O consumidor que deseja reclamar prejuízo tem um prazo de 90 dias, a partir de terça-feira (dia 10, data do apagão), para fazer sua solicitação. Em São Paulo esse procedimento pode ser feito pelo site da AES Eletropaulo (www.aeseletropaulo.com.br) ou em formulários à disposição em lojas da empresa ou de sua rede conveniada, cujos endereços também estão disponíveis no site.
De acordo com a Agência Nacional de Energia Elétrica (Aneel), a empresa tem um prazo de 10 dias para realizar a vistoria, a partir da reclamação. O Procon informa que em caso de produtos perecíveis, como alimentos, o prazo é de um dia. A partir da vistoria, a distribuidora tem outros 15 dias para comunicar se o pedido foi aceito ou não. Caso a indenização seja aprovada, a devolução do dinheiro deve ser feita num prazo de 15 dias.
O Procon diz que a empresa deve informar ao consumidor a data e o horário aproximado da inspeção ou disponibilização do equipamento. Caso essa vistoria não ocorra, o prazo para resposta deve ser de 15 dias contados a partir da data de solicitação do ressarcimento.
Os consumidores da AES Eletropaulo (SP) já solicitam indenização à concessionária por danos em equipamentos supostamente provocados pelo apagão. Segundo o presidente do grupo AES Brasil, Britaldo Soares, o serviço de call center e as lojas de atendimento da distribuidora registraram reclamações dos clientes sobre as perdas dos equipamentos.
"Recebemos 1,2 mil ligações com pedidos de indenização", afirmou o executivo, em teleconferência para jornalistas sobre os resultados do grupo no terceiro trimestre de 2009.
O apagão não provocou apenas prejuízos aos consumidores.

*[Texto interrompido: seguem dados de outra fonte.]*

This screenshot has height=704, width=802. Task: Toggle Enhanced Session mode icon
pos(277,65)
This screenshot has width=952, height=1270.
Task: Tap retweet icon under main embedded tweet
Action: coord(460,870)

O presidente da AES Brasil disse que o problema também gerou perda de receita à concessionária e influenciou negativamente nos indicadores de qualidade da prestação de serviço. "Mas ainda não temos mensurado as perdas provocadas à empresa", afirmou.
O executivo disse que a distribuidora irá apurar os danos nos equipamentos dos seus clientes para determinar se foram provocados ou não pelo apagão.
"Vamos avaliar os pedidos conforme o previsto na regulação do setor", explicou o presidente da AES Brasil.